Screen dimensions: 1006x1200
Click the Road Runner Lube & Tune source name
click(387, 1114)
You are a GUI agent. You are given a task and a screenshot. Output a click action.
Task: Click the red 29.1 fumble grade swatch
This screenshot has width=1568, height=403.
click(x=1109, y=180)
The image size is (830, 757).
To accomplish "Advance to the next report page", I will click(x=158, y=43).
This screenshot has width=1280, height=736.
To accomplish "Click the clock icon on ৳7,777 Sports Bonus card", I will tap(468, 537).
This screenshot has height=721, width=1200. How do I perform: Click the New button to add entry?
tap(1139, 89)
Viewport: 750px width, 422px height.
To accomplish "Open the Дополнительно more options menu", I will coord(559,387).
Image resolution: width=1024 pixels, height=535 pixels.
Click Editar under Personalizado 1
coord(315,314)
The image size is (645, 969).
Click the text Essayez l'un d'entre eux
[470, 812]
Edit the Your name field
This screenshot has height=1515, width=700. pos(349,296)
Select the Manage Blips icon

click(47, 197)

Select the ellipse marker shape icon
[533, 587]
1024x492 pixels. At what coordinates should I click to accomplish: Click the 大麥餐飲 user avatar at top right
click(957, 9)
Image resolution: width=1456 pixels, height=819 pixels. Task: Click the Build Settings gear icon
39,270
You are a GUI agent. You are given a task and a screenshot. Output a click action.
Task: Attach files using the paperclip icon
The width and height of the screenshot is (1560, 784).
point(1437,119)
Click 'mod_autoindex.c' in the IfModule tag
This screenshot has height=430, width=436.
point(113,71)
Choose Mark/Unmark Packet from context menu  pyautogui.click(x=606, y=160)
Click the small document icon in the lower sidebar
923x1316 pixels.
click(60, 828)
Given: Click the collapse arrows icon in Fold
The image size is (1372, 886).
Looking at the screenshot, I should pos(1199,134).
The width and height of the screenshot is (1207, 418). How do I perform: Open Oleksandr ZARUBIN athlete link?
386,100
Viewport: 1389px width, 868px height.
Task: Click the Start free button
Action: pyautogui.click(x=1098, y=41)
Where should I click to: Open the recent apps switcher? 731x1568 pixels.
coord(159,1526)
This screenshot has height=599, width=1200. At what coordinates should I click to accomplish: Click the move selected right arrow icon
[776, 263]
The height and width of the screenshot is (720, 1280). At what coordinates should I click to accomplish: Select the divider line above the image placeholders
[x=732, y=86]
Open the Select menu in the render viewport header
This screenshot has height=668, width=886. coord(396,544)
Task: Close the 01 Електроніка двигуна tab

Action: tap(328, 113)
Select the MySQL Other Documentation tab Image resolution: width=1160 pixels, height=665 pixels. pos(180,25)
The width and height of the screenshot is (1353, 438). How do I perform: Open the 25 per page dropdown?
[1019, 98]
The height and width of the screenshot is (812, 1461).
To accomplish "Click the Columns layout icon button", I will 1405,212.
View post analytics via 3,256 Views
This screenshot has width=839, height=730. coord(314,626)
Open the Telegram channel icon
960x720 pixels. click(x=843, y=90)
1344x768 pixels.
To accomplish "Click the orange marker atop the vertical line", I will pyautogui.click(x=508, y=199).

##########

Take the lines from the one containing "The width and height of the screenshot is (1207, 418)." through the final line of the entries above, and set them down exactly, with nothing added.

_Reply to the exercise_.
The width and height of the screenshot is (1207, 418). How do I perform: Open Oleksandr ZARUBIN athlete link?
386,100
Viewport: 1389px width, 868px height.
Task: Click the Start free button
Action: pyautogui.click(x=1098, y=41)
Where should I click to: Open the recent apps switcher? 731x1568 pixels.
coord(159,1526)
This screenshot has height=599, width=1200. At what coordinates should I click to accomplish: Click the move selected right arrow icon
[776, 263]
The height and width of the screenshot is (720, 1280). At what coordinates should I click to accomplish: Select the divider line above the image placeholders
[x=732, y=86]
Open the Select menu in the render viewport header
This screenshot has height=668, width=886. coord(396,544)
Task: Close the 01 Електроніка двигуна tab

Action: tap(328, 113)
Select the MySQL Other Documentation tab Image resolution: width=1160 pixels, height=665 pixels. pos(180,25)
The width and height of the screenshot is (1353, 438). How do I perform: Open the 25 per page dropdown?
[1019, 98]
The height and width of the screenshot is (812, 1461).
To accomplish "Click the Columns layout icon button", I will 1405,212.
View post analytics via 3,256 Views
This screenshot has width=839, height=730. coord(314,626)
Open the Telegram channel icon
960x720 pixels. click(x=843, y=90)
1344x768 pixels.
To accomplish "Click the orange marker atop the vertical line", I will pyautogui.click(x=508, y=199).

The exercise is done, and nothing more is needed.